Entre una realidad que se ha vuelto prácticamente inaccesible y nuestra realidad se ha interpuesto una especie de mediasfera –o como se la quiera denominar–, de suerte que ya no nos ocupamos de la realidad, sino de la información.

La deontología de los medios de comunicación dice que la información da cuenta de la realidad, lo cual es completamente falso. Se trata de otra operación, que no es exactamente una manipulación –porque no se trata de algo deliberado–, sino una mutación,una conmutación que es la fuente de todos los poderes: porque esta información, esas pantallas, los medios de comunicación, nos mantienen definitivamente alejados de la realidad. Nos hacen permanecer en el reino de lo virtual, donde somos los reyes todopoderosos y sabemos todo cuanto queramos saber pero, mientras tanto, la realidad se evapora, desaparece por el horizonte de la pantalla.

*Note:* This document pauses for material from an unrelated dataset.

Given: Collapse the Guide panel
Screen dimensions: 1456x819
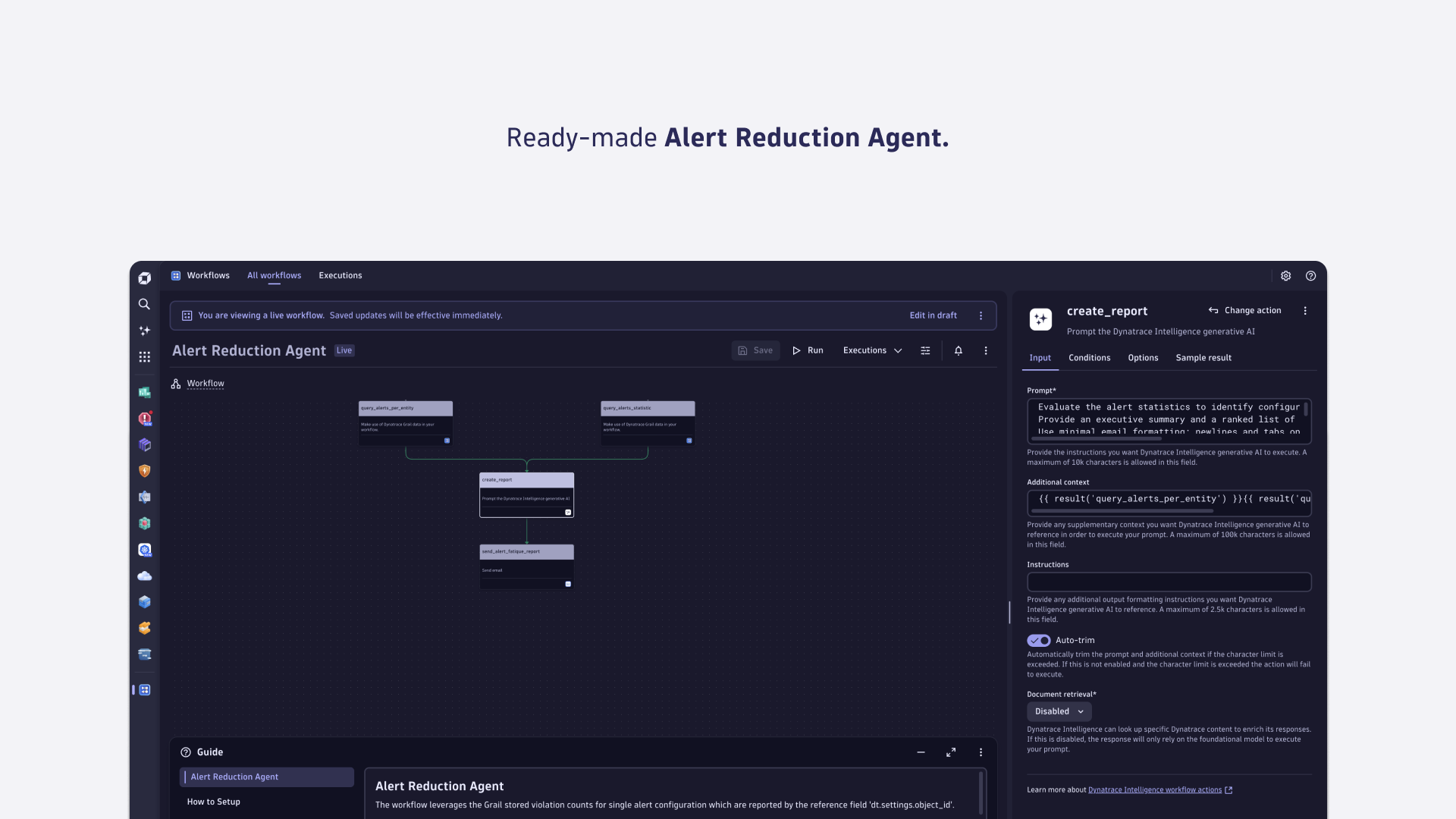Looking at the screenshot, I should click(x=921, y=752).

En términos un poco más filosóficos, cabría decir que ya no estamos en el sistema de la representación, en el estadio del espejo. Porque la representación permite una verdadera percepción de las cosas y, así, la emisión de un juicio sobre las mismas y, por ende, la acción. Pero cuando ya no hay representación, cuando el estadio de la pantalla ha sustituido al del espejo, ya no cabe la posibilidad de emitir juicios y, por consiguiente, tampoco puede tener lugar una respuesta frente a lo que nos transmite la información. Por lo tanto, nos volvemos irresponsables.

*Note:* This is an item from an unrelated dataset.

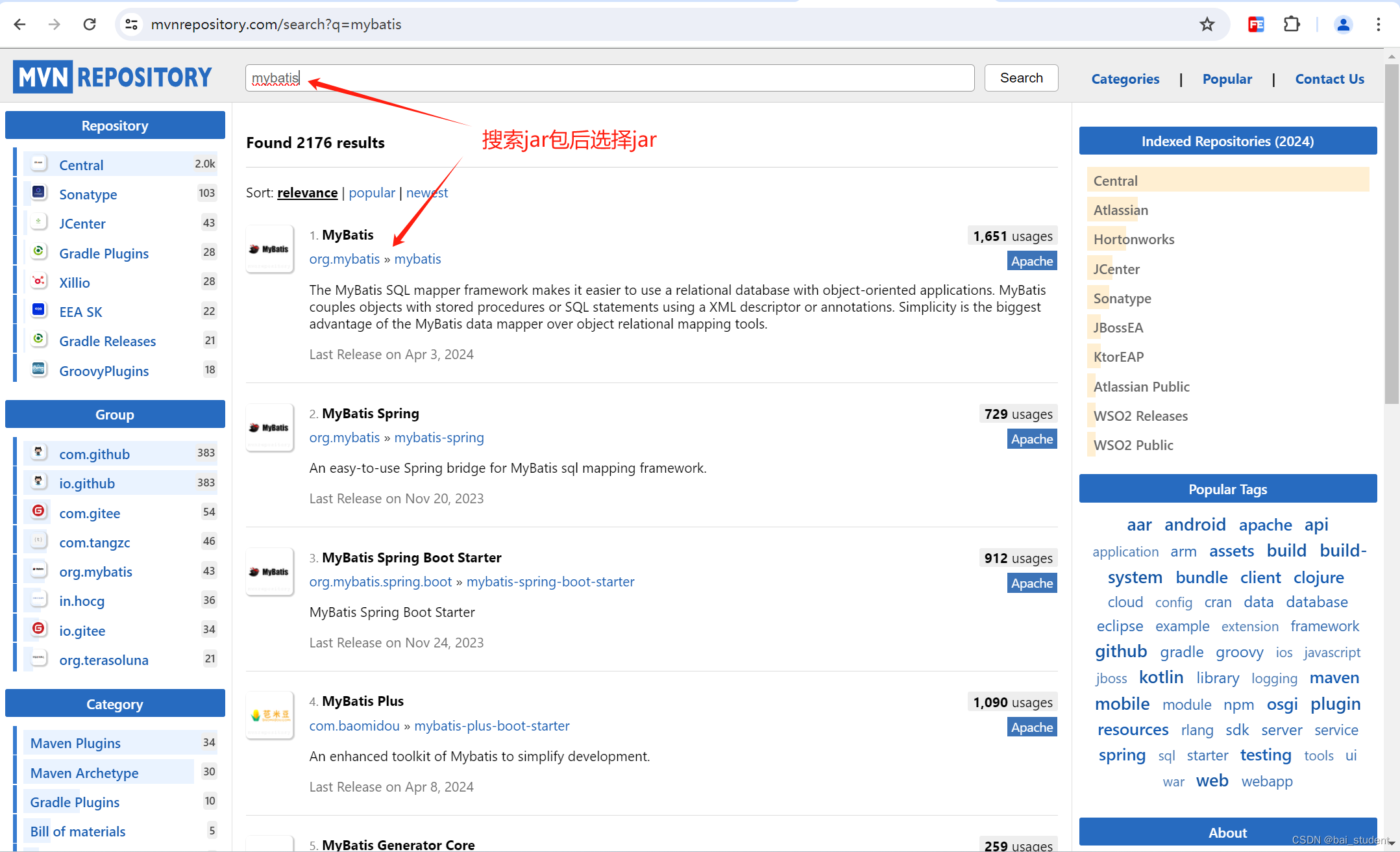Open the site info icon in address bar
The image size is (1400, 852).
[x=132, y=25]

Reconozco que este análisis también es, a su vez, un tanto virtual y que he llevado las cosas al extremo, porque todavía no hemos llegado a ese punto de entropía y aún se puede reaccionar ante lo que ocurre. Lo cierto es que es preciso no engañarse con respecto a la información. Ésta no es una mediación, no es medium de nada, no transmite de verdad. Es algo inmediato, instantáneo y sin consecuencias. Algo que pasa, que se contempla. Es, por supuesto, el espectáculo.

Y lo espectacular nos lleva a una suerte de esquizofrenia.